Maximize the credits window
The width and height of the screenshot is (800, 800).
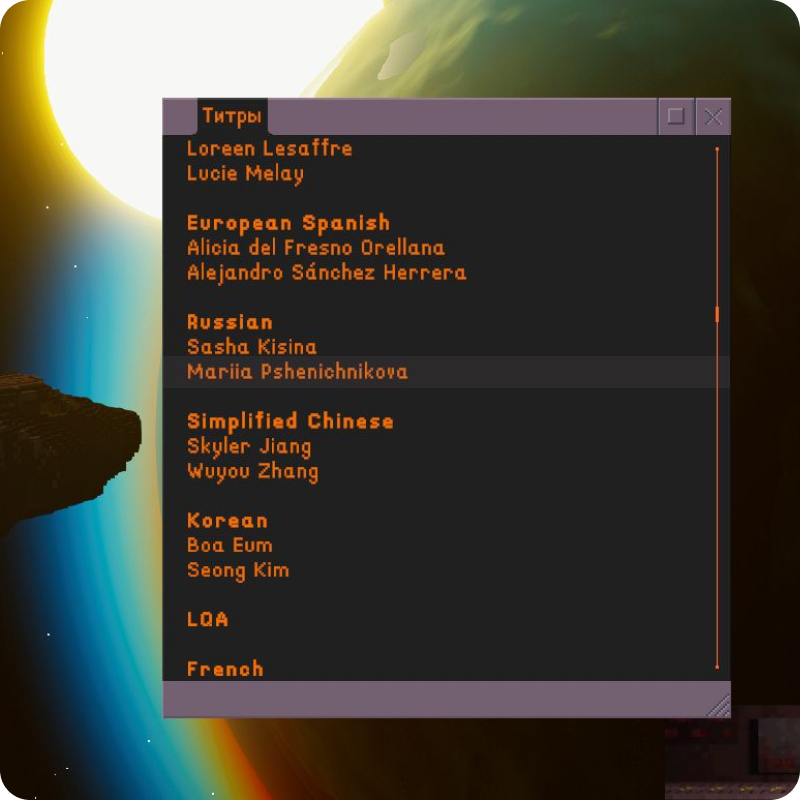pos(676,117)
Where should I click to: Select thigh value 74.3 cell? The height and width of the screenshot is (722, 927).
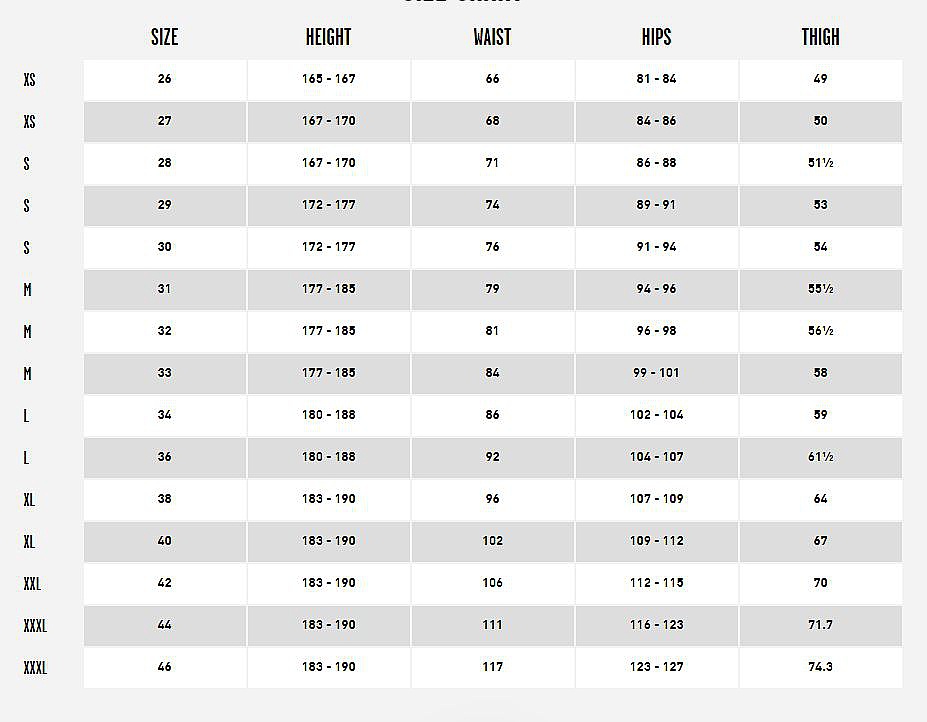point(821,668)
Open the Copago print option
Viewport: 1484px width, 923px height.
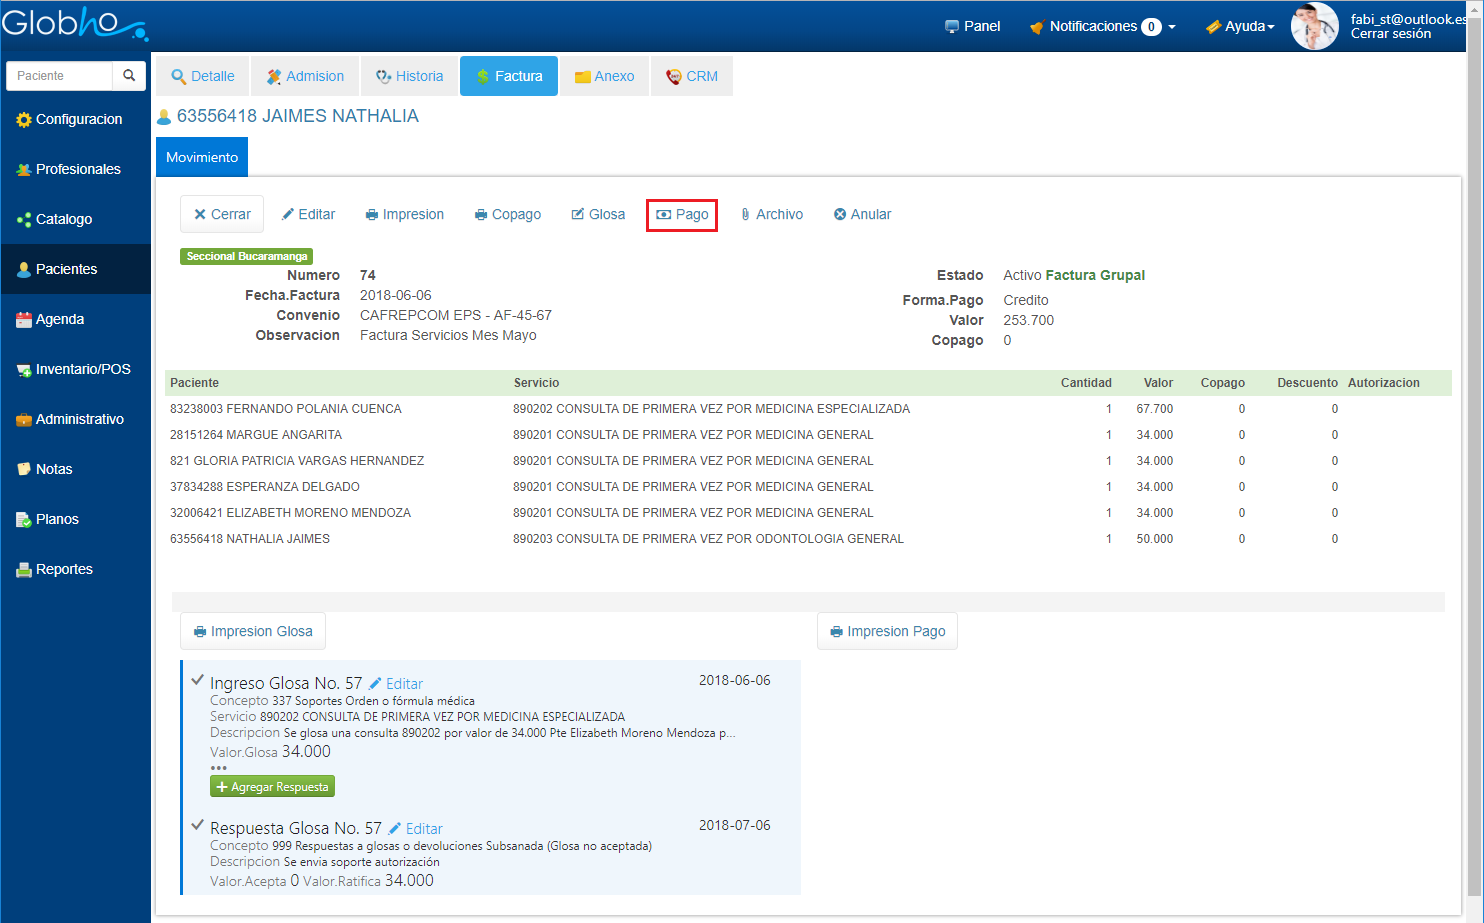point(507,215)
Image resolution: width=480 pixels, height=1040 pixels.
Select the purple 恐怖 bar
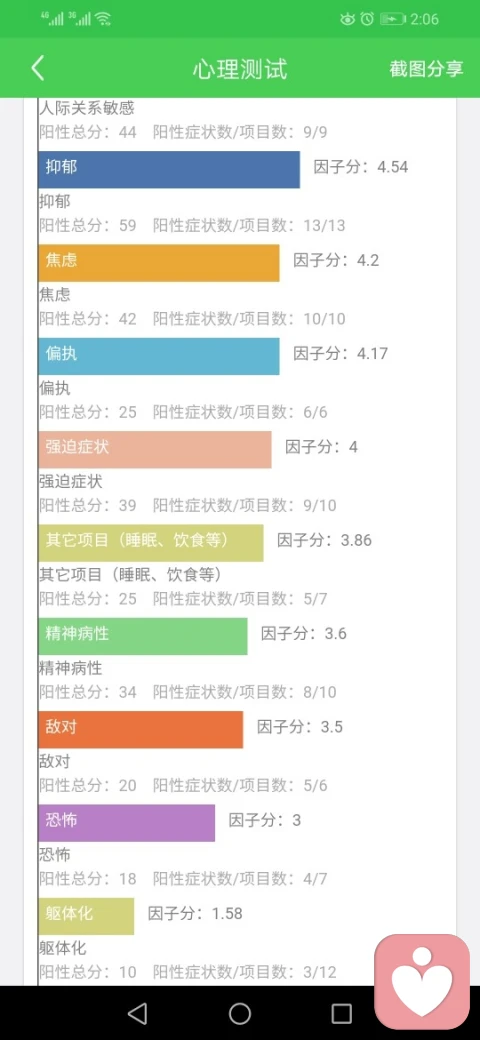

=-=-=

◆ Work task: Produce the data again character for character, with the images left out.

◆ Response area:
Maximize the credits window
The width and height of the screenshot is (800, 800).
pos(676,117)
Where should I click to: Select thigh value 74.3 cell? The height and width of the screenshot is (722, 927).
point(821,668)
Open the Copago print option
Viewport: 1484px width, 923px height.
point(507,215)
Image resolution: width=480 pixels, height=1040 pixels.
Select the purple 恐怖 bar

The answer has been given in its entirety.